Conclusões das partes

22.
    As demandantes concluem pedindo que o Tribunal se digne:

—    declarar as acções admissíveis;

—    anular, respectivamente, as decisões de 25 de Setembro e 21 de Outubro de 1996;

—    declarar ilegal a aplicação do imposto comunitário às demandantes e/ou anular o artigo 8.° da convenção-quadro;

—    ordenar o reembolso do imposto comunitário descontado pela Comissão e/ou pago pelas demandantes desde 1 de Janeiro de 1989 até prolação do acórdão, acrescido de juros de mora à taxa de 8% ou à taxa legal;

—    condenar a Comissão nas despesas.

23.
    A Comissão conclui pedindo que o Tribunal se digne:

—    julgar as acções improcedentes;

—    condenar as demandantes nas despesas.

24.
    A interveniente no processo T-204/96 conclui pedindo que o Tribunal se digne julgar procedente o pedido de reembolso do imposto comunitário.

Quanto à natureza jurídica do vínculo laboral das demandantes

25.
    É pacífico e não foi contestado pelas partes que, na respectiva qualidade de intérpretes de apoio recrutadas nos termos de contratos de curta duração frequentemente renovados todos os anos, as demandantes devem ser consideradas não funcionárias ou agentes das Comunidades na acepção do RAA (acórdãos do Tribunal de Justiça de 11 de Julho de 1985, Maag/Comissão, 43/84, Recueil,p. 2581, n.° 23, e Cantisani, 111/84, Recueil, p. 2671, n.° 13), mas como co-contraentes, ligadas à Comissão por estipulações de direito privado, sendo abrangidas pelo direito belga, nos termos do artigo 23.° das convenções-quadro, no que se refere a todas as questões não regidas pelos contratos individuais de prestação de serviços e pelas convenções-quadro.

26.
    Daqui se conclui que as presentes acções se baseiam em relações de natureza contratual.

Quanto à admissibilidade

Quanto à excepção de incompetência do Tribunal de Primeira Instância

Argumentação das partes

27.
    A Comissão sustenta que o Tribunal não é competente para decidir sobre as acções, na medida em que têm por objecto contratos celebrados antes de 1 de Agosto de 1993, que deviam ter sido objecto de acção distinta perante o Tribunal de Justiça.
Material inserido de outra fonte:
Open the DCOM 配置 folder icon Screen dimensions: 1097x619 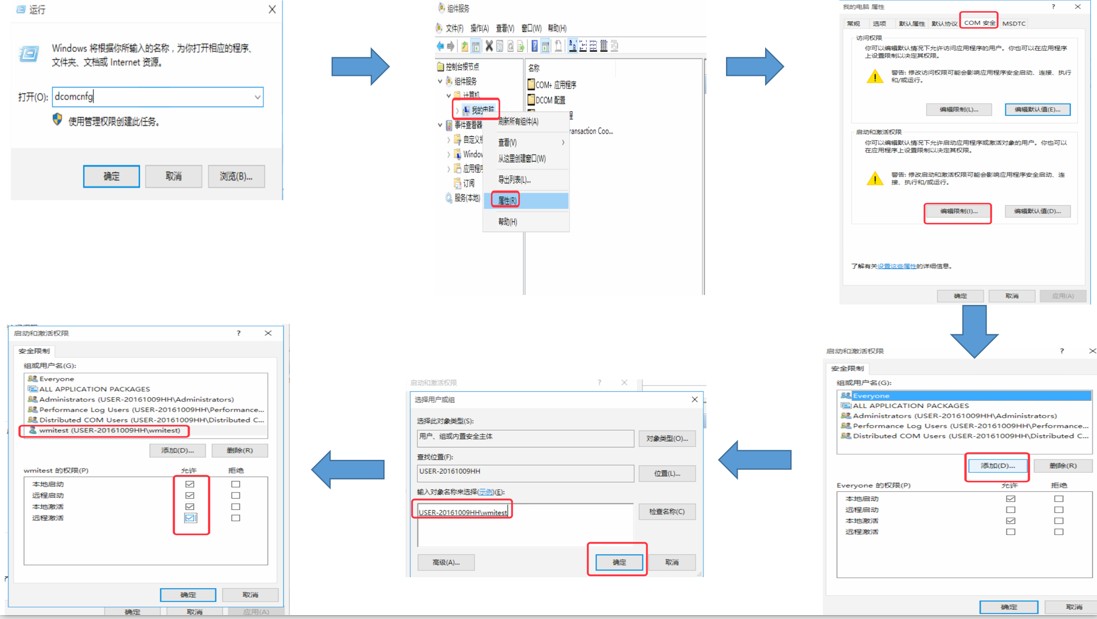click(532, 100)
Com efeito, a Decisão 93/350/Euratom, CECA, CEE, do Conselho, de 8 de Junho de 1993, que altera a decisão do Conselho 88/591/CECA, CEE, Euratom, que institui um Tribunal de Primeira Instância das Comunidades Europeias (JO L 144, p. 21, a seguir «decisão do Conselho»), limitou, no segundo parágrafo do artigo 3.°, a atribuição ao Tribunal de Primeira Instância de competência para conhecer das acções intentadas, como sucede no caso vertente, por pessoas singulares nos termos de uma cláusula atributiva de jurisdição, exclusivamente aos litígios relativos à execução dos contratos celebrados após a sua entrada em vigor, que ocorreu em 1 de Agosto de 1993.

28.
    As demandantes, sustentadas no essencial pela interveniente, objectam que o Tribunal de Primeira Instância é competente para conhecer das acções, visto terem

sido intentadas após a entrada em vigor da convenção-quadro de 1994 e terem por objecto uma relação jurídica contínua com a Comissão, composta por uma multiplicidade de contratos de curta duração, que seria inadequado considerar de forma separada.

Apreciação do Tribunal de Primeira Instância

29.
    As presentes acções põem em causa a legalidade da cobrança do imposto comunitário, efectuada nos termos de disposições idênticas de duas convenções-quadro, aplicáveis, respectivamente, de 1989 a 1994 e de 1994 a 1998, por desconto nas remunerações pagas pela Comissão às demandantes, em execução de uma sucessão de contratos individuais no essencial idênticos e celebrados depois de 1 de Janeiro de 1989.

30.
    Nestas condições, é conforme com uma boa administração da justiça e com a protecção jurisdicional das demandantes que o Tribunal de Primeira Instância conheça da integralidade dos litígios, quer os contratos de prestação de serviços individuais tenham sido celebrados antes ou após a entrada em vigor da decisão do Conselho (v. acórdão do Tribunal de Justiça de 1 de Julho de 1982, Porta/Comissão, 109/82, Recueil, p. 2469, n.° 10).

31.
    Deve, pois, rejeitar-se a excepção de incompetência suscitada pela Comissão.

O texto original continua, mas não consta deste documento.